- _About this exercise_:
Below are several entries. Transcribe exactly those lines that fall from the one with "Click the blue checkmark" through the one with "Go to Deposit", end lines included.

Saved entries:
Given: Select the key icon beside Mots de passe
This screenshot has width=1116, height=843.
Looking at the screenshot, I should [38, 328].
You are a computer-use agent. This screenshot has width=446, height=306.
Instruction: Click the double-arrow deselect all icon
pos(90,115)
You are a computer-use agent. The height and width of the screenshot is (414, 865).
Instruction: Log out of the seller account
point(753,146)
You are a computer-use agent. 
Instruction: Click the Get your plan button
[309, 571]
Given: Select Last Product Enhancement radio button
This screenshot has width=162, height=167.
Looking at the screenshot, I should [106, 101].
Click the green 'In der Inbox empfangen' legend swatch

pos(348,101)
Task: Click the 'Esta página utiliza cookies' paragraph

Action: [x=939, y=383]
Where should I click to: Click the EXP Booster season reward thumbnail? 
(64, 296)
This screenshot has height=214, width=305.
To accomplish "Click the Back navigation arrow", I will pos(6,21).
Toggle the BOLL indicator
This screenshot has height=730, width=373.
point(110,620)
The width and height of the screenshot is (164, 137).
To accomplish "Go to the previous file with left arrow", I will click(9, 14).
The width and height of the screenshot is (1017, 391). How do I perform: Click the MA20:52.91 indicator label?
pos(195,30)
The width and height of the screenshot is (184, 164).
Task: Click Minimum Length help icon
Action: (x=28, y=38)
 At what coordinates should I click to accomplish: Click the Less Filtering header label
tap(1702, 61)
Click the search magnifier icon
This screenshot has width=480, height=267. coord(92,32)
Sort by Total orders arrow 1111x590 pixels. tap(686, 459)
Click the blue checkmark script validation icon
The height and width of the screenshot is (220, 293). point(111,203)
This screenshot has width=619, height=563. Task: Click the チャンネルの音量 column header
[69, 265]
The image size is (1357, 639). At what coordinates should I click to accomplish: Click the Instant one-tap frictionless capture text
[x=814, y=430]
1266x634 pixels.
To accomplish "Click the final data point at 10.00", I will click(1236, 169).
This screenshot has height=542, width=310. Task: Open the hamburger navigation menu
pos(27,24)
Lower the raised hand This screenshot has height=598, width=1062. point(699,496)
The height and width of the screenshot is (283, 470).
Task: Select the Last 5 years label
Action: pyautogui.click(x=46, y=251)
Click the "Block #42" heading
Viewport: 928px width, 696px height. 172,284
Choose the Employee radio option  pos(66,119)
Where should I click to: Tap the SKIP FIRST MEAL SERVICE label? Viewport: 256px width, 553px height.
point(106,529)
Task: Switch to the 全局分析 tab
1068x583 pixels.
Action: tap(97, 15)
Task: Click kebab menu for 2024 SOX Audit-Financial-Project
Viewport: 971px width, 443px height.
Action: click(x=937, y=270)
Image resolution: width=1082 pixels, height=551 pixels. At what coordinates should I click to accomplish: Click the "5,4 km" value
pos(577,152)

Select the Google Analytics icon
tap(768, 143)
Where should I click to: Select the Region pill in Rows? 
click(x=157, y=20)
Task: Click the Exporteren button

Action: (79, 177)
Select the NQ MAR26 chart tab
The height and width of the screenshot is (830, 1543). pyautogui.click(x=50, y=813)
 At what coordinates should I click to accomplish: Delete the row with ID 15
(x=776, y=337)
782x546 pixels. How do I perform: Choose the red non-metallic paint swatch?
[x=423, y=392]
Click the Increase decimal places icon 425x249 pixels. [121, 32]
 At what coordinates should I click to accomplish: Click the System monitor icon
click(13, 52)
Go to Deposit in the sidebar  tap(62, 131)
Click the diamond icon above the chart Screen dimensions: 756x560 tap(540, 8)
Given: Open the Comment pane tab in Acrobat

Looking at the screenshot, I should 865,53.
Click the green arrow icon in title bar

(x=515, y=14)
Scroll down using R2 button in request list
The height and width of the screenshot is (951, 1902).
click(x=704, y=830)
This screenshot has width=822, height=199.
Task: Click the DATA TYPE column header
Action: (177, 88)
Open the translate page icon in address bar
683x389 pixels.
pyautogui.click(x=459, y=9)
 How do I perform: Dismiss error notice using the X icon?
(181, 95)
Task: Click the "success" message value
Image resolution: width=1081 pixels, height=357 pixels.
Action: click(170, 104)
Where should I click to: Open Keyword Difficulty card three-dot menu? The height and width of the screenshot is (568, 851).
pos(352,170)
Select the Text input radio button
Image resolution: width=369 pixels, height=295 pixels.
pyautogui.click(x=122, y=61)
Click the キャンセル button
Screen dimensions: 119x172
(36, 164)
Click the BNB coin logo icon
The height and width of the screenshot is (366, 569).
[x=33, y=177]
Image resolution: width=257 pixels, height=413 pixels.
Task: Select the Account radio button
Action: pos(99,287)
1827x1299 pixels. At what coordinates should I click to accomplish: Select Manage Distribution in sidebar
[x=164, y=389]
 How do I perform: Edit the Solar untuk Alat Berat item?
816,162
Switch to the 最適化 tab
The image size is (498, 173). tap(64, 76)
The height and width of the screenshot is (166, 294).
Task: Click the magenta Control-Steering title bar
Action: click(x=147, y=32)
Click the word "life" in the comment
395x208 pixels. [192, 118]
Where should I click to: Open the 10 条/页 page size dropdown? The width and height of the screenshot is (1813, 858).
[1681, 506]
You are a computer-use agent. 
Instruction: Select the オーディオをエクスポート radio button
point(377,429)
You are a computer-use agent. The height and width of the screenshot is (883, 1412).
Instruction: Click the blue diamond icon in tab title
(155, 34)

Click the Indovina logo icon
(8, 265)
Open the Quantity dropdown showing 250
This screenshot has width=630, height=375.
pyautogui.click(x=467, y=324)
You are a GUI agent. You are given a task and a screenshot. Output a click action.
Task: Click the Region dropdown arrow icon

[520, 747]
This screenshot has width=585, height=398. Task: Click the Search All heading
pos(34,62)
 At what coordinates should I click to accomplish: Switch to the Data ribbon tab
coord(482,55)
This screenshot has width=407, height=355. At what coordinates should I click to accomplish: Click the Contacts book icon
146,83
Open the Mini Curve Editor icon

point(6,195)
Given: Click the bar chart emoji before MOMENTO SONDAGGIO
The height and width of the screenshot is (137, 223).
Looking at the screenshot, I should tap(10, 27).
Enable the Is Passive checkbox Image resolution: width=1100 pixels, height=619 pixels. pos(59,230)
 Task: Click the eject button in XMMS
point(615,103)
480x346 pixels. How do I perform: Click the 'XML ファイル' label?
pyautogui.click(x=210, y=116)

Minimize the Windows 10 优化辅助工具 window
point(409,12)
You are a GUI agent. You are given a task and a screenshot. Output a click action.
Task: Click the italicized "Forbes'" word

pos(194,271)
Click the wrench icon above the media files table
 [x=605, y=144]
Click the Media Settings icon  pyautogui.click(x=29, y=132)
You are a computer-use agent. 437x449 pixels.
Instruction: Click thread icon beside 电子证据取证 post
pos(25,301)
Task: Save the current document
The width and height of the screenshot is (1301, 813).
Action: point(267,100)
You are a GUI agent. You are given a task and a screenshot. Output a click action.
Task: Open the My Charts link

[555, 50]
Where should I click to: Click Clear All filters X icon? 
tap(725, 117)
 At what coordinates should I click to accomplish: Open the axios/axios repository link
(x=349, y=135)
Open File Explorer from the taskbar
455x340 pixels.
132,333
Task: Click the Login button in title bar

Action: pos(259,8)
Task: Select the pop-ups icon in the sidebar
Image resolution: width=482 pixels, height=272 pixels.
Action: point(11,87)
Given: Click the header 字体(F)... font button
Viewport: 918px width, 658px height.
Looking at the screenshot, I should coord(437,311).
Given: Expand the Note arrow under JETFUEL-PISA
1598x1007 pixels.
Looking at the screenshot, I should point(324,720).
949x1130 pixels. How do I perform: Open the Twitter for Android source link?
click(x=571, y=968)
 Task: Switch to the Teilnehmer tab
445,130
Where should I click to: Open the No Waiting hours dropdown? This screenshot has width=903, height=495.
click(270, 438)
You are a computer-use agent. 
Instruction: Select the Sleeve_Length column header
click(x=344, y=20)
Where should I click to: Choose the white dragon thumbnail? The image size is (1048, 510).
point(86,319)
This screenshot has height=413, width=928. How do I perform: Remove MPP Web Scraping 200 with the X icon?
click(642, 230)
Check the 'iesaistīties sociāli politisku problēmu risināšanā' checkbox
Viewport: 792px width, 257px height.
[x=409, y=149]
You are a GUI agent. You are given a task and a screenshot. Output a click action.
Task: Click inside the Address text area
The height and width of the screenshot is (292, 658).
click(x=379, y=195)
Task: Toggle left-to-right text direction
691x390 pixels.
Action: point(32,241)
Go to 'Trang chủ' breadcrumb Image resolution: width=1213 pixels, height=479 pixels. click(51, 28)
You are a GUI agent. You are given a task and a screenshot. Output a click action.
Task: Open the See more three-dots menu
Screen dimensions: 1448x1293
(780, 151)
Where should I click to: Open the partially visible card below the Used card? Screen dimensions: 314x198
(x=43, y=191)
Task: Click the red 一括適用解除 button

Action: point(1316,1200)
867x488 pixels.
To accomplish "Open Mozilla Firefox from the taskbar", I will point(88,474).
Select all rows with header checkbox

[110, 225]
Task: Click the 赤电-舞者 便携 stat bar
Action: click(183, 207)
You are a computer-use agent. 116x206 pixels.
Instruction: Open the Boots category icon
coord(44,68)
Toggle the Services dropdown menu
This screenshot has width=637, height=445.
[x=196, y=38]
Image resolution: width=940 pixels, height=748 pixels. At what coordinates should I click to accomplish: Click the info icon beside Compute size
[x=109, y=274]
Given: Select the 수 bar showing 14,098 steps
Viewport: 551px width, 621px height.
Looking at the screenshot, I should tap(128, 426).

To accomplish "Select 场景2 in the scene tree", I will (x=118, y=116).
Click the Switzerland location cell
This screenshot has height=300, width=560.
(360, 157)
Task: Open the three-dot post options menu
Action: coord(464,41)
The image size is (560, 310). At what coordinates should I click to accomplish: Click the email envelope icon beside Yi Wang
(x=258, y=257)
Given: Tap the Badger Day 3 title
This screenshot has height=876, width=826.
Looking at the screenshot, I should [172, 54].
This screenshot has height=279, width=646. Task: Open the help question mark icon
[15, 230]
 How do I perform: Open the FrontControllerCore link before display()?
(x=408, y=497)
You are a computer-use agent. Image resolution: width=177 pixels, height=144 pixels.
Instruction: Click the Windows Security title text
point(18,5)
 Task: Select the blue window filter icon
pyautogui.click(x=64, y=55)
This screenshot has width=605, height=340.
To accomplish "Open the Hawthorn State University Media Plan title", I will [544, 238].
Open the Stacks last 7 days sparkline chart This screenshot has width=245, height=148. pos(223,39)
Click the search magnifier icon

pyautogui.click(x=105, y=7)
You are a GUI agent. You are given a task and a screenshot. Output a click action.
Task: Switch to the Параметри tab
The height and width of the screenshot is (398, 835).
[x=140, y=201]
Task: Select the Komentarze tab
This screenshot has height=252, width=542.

- _Task solution_:
Click the blue checkmark script validation icon
The height and width of the screenshot is (220, 293). point(111,203)
This screenshot has width=619, height=563. Task: Click the チャンネルの音量 column header
[69, 265]
The image size is (1357, 639). At what coordinates should I click to accomplish: Click the Instant one-tap frictionless capture text
[x=814, y=430]
1266x634 pixels.
To accomplish "Click the final data point at 10.00", I will click(1236, 169).
This screenshot has height=542, width=310. Task: Open the hamburger navigation menu
pos(27,24)
Lower the raised hand This screenshot has height=598, width=1062. point(699,496)
The height and width of the screenshot is (283, 470).
Task: Select the Last 5 years label
Action: pyautogui.click(x=46, y=251)
Click the "Block #42" heading
Viewport: 928px width, 696px height. 172,284
Choose the Employee radio option  pos(66,119)
Where should I click to: Tap the SKIP FIRST MEAL SERVICE label? Viewport: 256px width, 553px height.
point(106,529)
Task: Switch to the 全局分析 tab
1068x583 pixels.
Action: tap(97, 15)
Task: Click kebab menu for 2024 SOX Audit-Financial-Project
Viewport: 971px width, 443px height.
Action: click(x=937, y=270)
Image resolution: width=1082 pixels, height=551 pixels. At what coordinates should I click to accomplish: Click the "5,4 km" value
pos(577,152)

Select the Google Analytics icon
tap(768, 143)
Where should I click to: Select the Region pill in Rows? 
click(x=157, y=20)
Task: Click the Exporteren button

Action: (79, 177)
Select the NQ MAR26 chart tab
The height and width of the screenshot is (830, 1543). pyautogui.click(x=50, y=813)
 At what coordinates should I click to accomplish: Delete the row with ID 15
(x=776, y=337)
782x546 pixels. How do I perform: Choose the red non-metallic paint swatch?
[x=423, y=392]
Click the Increase decimal places icon 425x249 pixels. [121, 32]
 At what coordinates should I click to accomplish: Click the System monitor icon
click(13, 52)
Go to Deposit in the sidebar  tap(62, 131)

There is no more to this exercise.